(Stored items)
****
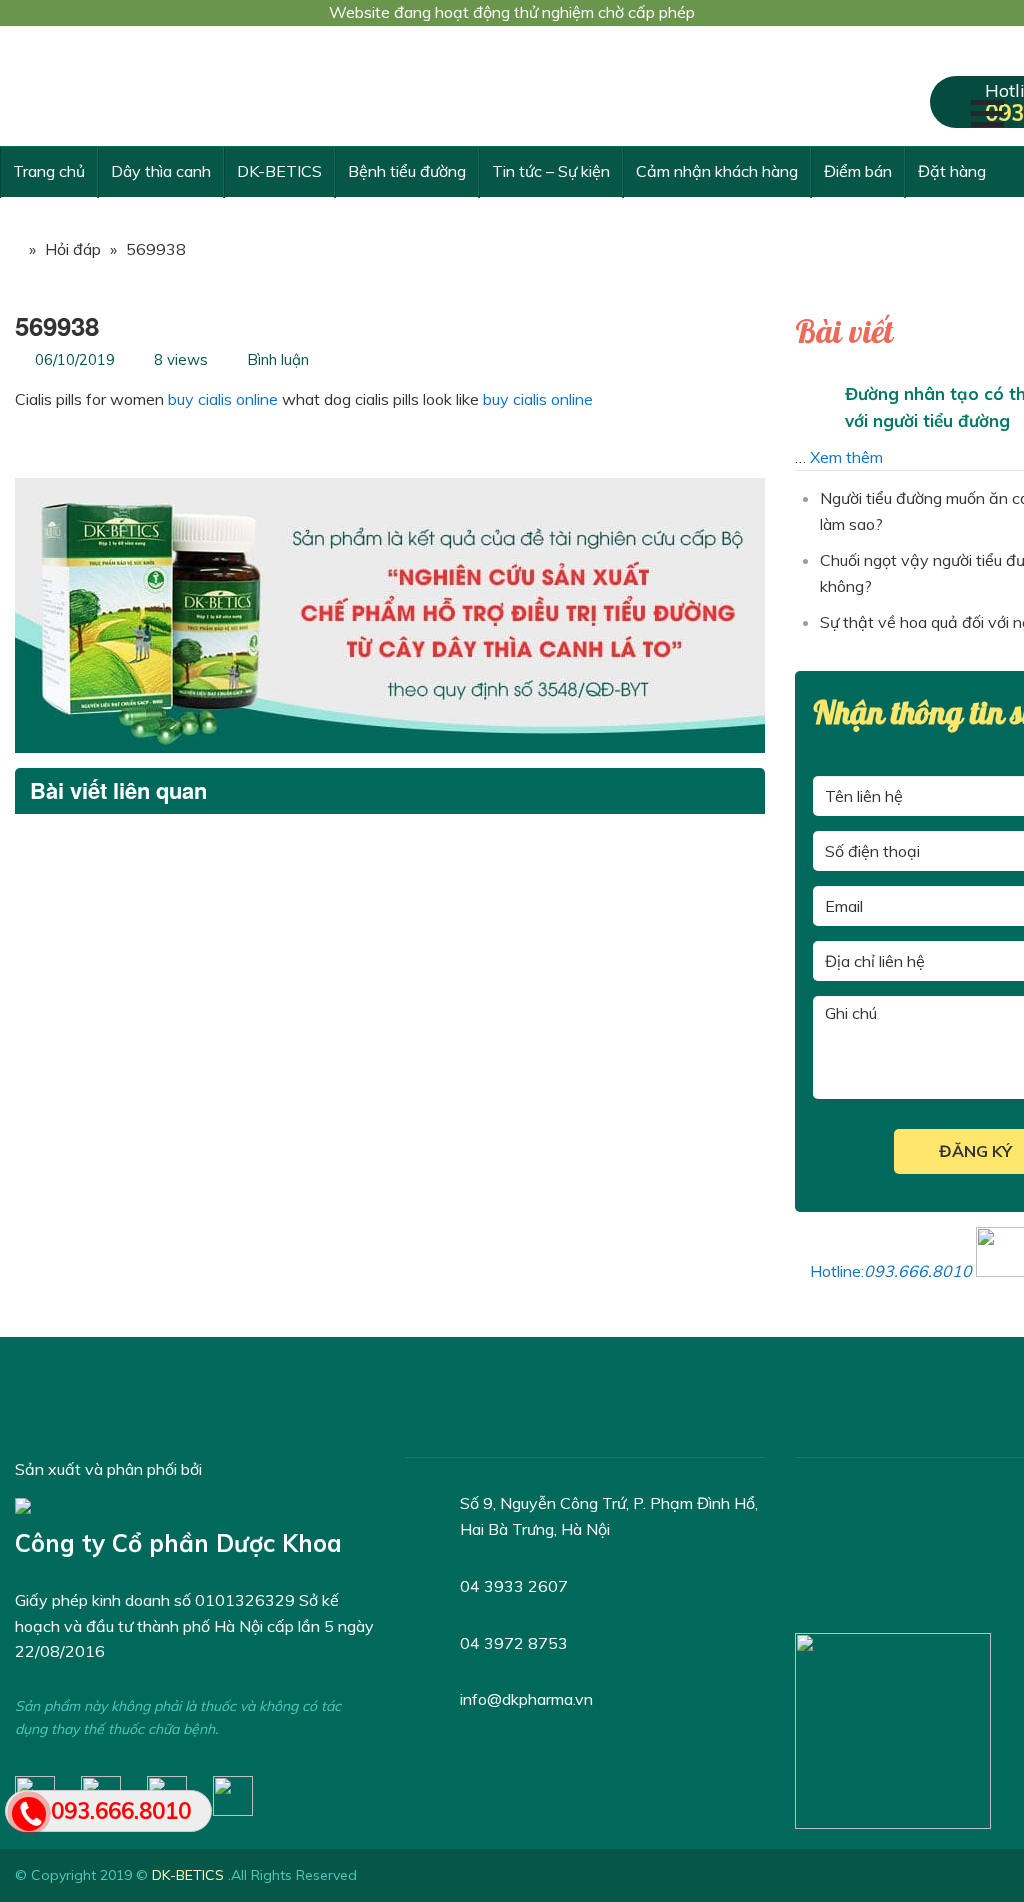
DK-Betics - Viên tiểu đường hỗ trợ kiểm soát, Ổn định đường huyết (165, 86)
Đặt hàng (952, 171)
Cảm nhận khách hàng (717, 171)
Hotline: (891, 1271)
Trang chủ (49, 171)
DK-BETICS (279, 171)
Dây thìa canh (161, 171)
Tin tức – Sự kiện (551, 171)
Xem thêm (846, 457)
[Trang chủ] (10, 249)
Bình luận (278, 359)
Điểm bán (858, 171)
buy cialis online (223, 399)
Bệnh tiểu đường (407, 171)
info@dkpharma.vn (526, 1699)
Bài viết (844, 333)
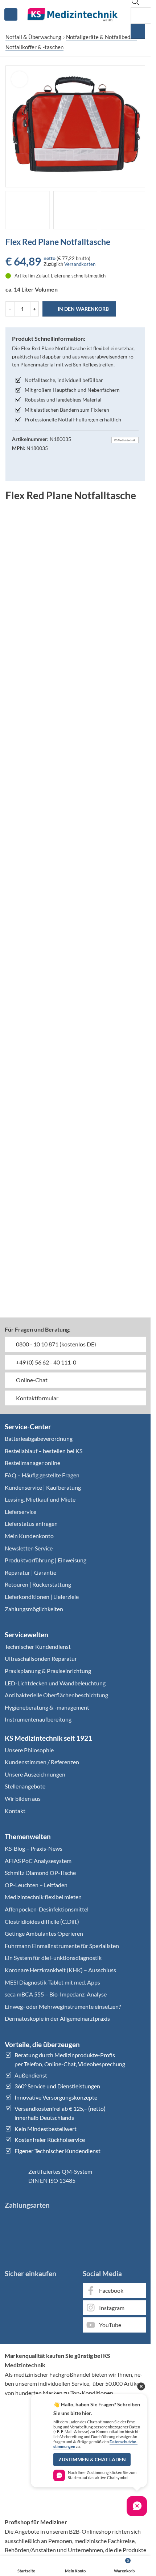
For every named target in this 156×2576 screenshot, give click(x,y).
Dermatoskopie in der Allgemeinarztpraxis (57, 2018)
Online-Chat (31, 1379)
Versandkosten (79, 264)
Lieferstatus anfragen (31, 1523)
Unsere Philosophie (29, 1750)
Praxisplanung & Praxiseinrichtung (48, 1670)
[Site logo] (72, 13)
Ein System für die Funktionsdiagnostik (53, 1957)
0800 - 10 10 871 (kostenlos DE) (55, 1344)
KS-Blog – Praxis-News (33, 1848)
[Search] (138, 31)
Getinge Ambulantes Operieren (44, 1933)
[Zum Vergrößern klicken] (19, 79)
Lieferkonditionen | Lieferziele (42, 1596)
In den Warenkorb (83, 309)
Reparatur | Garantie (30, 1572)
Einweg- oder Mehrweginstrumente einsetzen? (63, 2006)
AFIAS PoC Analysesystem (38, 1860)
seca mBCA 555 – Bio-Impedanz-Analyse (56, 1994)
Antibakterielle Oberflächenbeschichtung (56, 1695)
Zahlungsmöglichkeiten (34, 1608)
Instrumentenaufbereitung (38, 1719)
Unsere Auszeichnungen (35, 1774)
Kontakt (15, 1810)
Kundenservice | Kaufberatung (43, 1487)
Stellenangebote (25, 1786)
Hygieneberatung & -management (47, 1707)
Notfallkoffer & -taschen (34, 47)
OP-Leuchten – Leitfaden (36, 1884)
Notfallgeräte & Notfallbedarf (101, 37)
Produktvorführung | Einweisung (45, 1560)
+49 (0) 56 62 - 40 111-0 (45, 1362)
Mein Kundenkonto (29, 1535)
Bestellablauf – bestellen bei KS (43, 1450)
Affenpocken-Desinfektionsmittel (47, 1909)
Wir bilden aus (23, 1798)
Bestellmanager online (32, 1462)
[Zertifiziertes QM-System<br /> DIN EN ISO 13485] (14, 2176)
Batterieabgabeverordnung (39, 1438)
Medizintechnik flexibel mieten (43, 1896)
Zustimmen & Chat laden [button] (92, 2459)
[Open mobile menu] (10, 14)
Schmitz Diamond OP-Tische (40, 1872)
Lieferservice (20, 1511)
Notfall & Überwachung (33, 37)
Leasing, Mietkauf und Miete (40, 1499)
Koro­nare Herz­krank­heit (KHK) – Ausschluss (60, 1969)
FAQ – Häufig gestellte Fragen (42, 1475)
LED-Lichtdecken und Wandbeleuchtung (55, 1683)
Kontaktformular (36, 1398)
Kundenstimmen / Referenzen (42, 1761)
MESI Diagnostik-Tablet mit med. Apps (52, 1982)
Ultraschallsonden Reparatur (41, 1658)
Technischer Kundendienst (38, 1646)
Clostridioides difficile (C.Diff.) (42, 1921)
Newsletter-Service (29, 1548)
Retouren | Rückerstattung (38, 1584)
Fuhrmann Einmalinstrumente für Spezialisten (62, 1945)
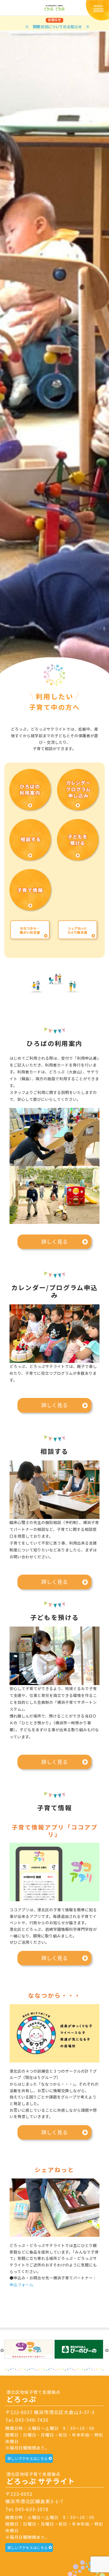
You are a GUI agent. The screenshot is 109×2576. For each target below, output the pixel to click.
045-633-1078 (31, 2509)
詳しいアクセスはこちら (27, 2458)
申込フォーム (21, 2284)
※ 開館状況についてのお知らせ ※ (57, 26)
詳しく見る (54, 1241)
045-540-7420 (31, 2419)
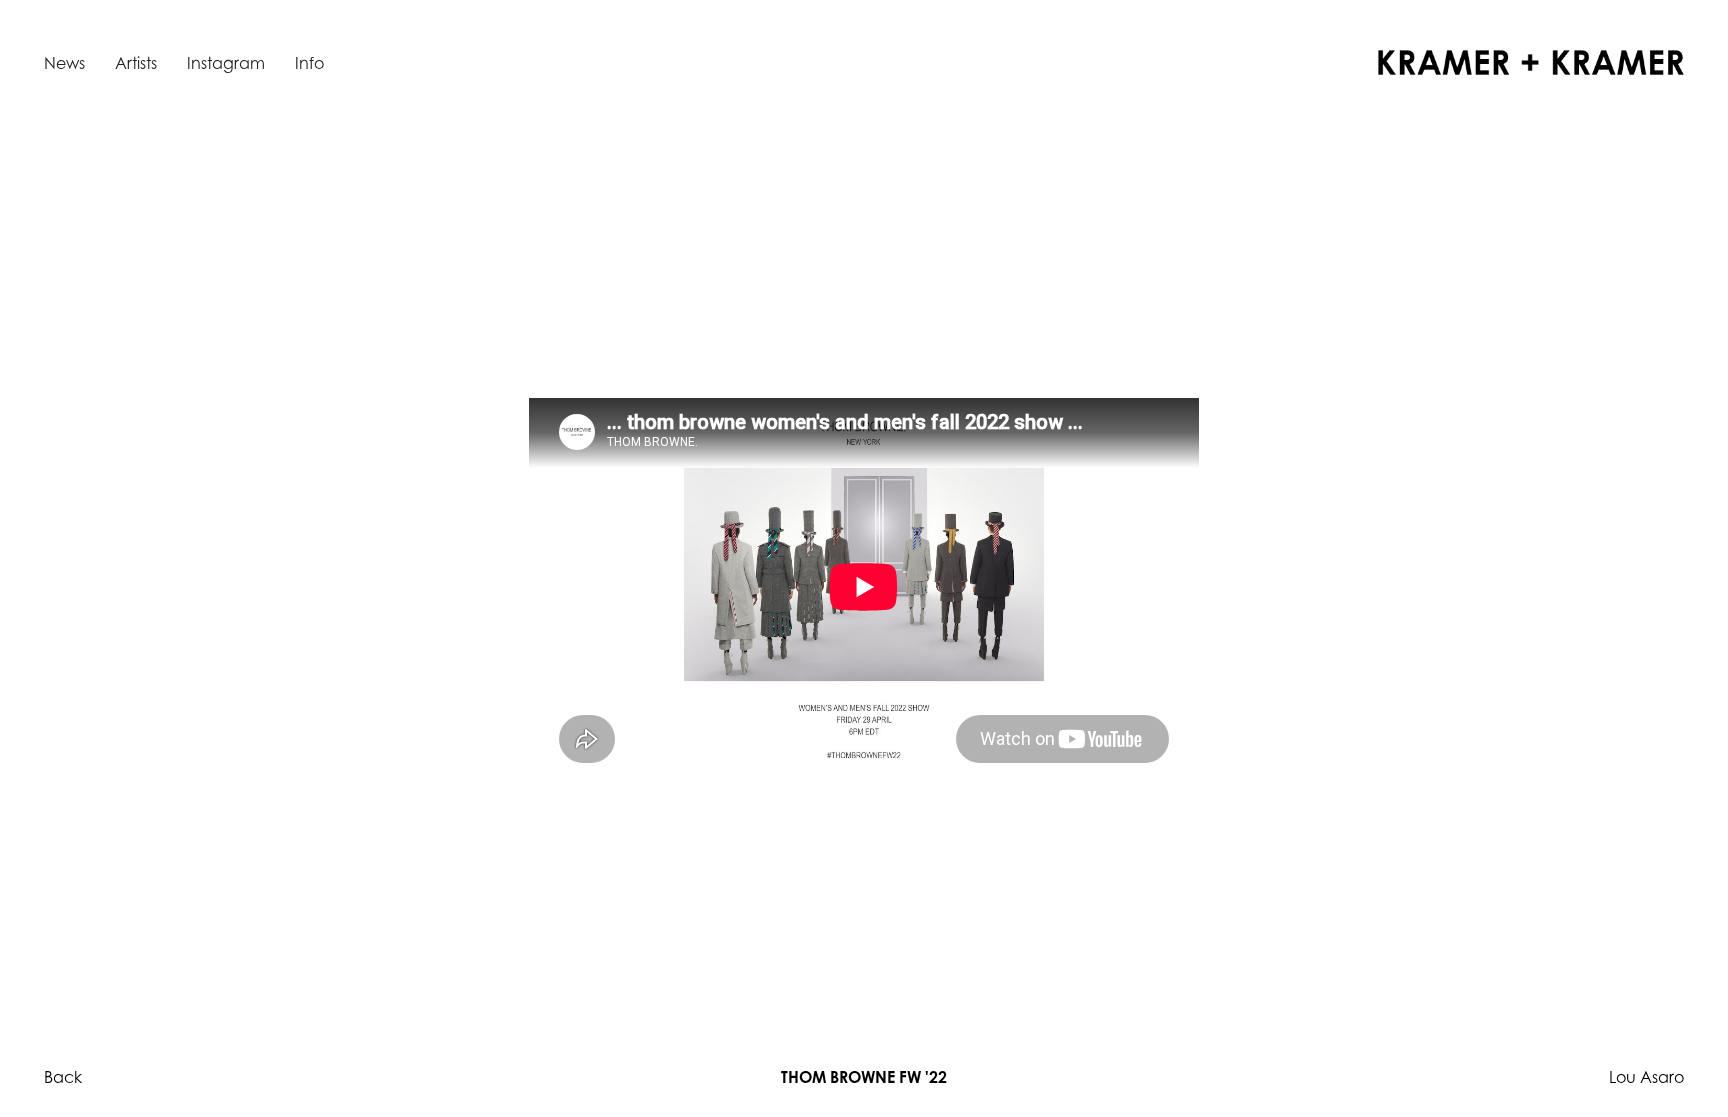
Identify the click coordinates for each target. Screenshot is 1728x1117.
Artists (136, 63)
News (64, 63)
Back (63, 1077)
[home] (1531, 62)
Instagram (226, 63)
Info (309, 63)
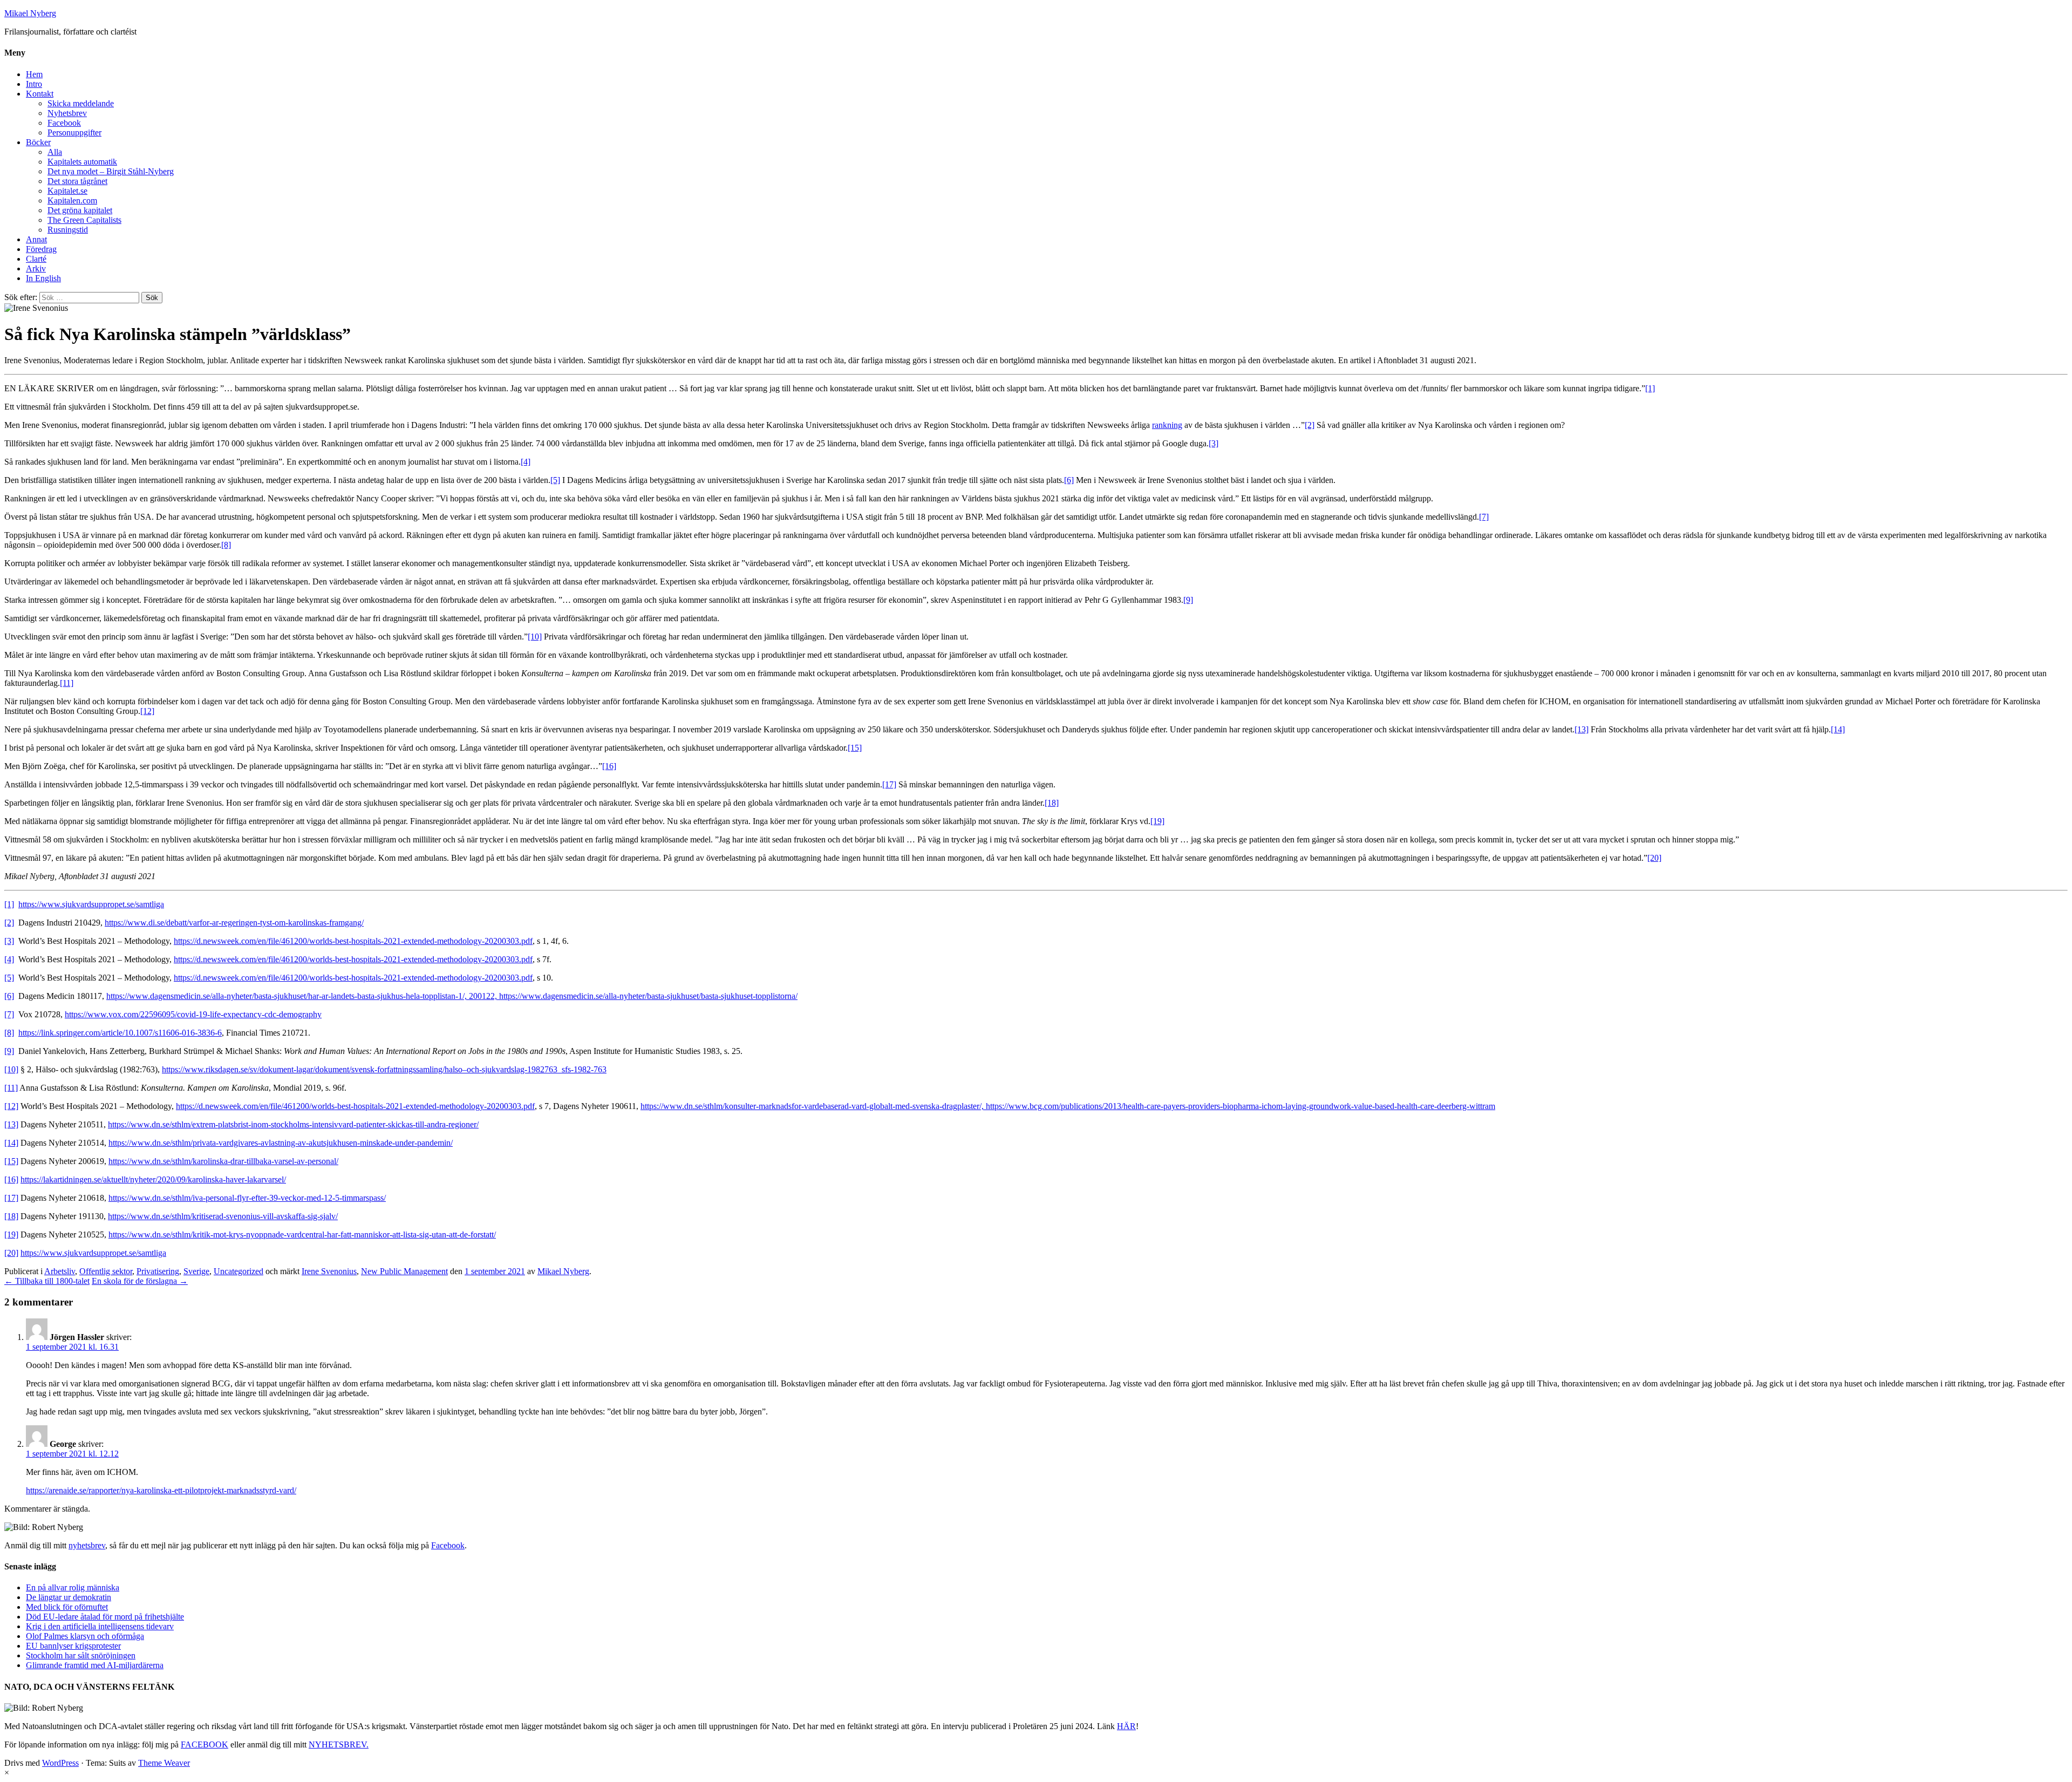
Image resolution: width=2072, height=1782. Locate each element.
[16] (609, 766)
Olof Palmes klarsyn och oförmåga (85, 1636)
****
Across all the records above, find each line with "target" in it and copy it.

For every named target in this 156×2576 screenshot, give click(x,y).
You are a GUI agent. The screenshot is 109×2576. For each target below, output the pixel to click.
Identify the click coordinates for each target. Screenshot is 1728x1117.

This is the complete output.